_Record extracts_:
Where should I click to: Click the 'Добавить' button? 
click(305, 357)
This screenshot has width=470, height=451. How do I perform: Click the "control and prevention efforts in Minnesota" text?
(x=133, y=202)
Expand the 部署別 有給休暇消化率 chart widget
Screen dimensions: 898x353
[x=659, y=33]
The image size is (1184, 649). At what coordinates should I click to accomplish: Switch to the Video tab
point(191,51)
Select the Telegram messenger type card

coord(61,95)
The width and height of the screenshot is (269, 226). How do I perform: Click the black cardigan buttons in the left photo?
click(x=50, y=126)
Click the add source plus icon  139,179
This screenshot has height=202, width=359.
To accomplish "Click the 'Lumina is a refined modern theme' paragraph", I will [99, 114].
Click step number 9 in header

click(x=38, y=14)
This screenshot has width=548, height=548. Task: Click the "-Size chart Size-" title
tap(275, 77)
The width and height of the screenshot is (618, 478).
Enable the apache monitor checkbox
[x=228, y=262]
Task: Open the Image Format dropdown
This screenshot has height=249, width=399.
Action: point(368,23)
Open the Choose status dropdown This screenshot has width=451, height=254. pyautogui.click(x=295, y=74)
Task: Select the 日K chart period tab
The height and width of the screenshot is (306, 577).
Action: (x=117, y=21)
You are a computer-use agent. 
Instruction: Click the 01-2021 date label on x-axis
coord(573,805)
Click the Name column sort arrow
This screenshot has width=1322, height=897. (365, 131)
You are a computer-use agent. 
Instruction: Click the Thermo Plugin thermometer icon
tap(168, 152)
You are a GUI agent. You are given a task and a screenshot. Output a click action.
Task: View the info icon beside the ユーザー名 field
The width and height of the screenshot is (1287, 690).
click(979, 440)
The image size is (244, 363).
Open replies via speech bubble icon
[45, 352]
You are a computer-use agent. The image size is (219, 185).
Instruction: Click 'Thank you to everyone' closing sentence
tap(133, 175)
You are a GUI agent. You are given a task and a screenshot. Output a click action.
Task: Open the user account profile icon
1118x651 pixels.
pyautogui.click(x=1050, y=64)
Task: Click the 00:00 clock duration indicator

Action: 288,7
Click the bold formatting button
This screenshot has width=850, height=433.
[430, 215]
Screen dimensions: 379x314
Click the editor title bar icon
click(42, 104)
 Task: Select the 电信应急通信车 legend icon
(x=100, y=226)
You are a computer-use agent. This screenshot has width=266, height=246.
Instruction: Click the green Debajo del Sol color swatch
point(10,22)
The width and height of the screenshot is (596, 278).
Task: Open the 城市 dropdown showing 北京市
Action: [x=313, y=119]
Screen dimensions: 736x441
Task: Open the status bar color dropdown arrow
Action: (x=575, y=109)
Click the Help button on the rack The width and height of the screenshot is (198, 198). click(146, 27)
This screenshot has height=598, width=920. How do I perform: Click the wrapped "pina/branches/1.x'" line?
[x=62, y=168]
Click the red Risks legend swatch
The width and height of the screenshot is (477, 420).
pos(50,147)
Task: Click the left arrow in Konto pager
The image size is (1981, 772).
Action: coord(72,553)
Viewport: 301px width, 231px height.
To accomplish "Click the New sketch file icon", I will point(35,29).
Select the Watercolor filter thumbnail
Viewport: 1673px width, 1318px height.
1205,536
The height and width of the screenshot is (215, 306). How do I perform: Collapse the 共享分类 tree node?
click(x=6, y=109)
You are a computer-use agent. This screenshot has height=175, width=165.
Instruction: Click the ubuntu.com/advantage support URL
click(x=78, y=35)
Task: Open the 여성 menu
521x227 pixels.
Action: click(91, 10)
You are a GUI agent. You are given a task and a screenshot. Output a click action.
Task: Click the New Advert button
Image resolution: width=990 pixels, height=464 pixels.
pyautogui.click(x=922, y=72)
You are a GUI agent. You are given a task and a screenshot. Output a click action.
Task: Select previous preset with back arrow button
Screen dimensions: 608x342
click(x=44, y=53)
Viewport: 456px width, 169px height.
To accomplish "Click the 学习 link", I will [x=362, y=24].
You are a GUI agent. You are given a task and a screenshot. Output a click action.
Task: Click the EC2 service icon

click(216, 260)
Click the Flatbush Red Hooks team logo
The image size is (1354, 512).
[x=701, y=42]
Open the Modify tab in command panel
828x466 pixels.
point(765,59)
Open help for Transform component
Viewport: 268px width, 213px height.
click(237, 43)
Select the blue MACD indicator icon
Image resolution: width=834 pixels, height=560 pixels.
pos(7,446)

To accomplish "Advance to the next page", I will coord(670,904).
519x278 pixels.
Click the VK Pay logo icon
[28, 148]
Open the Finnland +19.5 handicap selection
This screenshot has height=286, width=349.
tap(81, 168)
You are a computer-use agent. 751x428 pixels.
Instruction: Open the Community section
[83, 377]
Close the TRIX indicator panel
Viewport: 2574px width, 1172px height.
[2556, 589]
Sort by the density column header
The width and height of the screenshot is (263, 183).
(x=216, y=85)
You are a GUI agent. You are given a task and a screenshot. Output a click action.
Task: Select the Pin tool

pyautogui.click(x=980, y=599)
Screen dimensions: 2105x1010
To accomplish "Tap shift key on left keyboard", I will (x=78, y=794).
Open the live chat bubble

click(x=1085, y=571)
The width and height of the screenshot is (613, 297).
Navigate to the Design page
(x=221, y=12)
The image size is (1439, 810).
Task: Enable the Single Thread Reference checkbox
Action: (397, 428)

_Short task_: Copy out, unchanged, the rows from the one containing "You are a computer-use agent. 751x428 pixels." through the last row, including both.

_Finished answer_:
You are a computer-use agent. 751x428 pixels.
Instruction: Open the Community section
[83, 377]
Close the TRIX indicator panel
Viewport: 2574px width, 1172px height.
[2556, 589]
Sort by the density column header
The width and height of the screenshot is (263, 183).
(x=216, y=85)
You are a GUI agent. You are given a task and a screenshot. Output a click action.
Task: Select the Pin tool

pyautogui.click(x=980, y=599)
Screen dimensions: 2105x1010
To accomplish "Tap shift key on left keyboard", I will (x=78, y=794).
Open the live chat bubble

click(x=1085, y=571)
The width and height of the screenshot is (613, 297).
Navigate to the Design page
(x=221, y=12)
The image size is (1439, 810).
Task: Enable the Single Thread Reference checkbox
Action: (397, 428)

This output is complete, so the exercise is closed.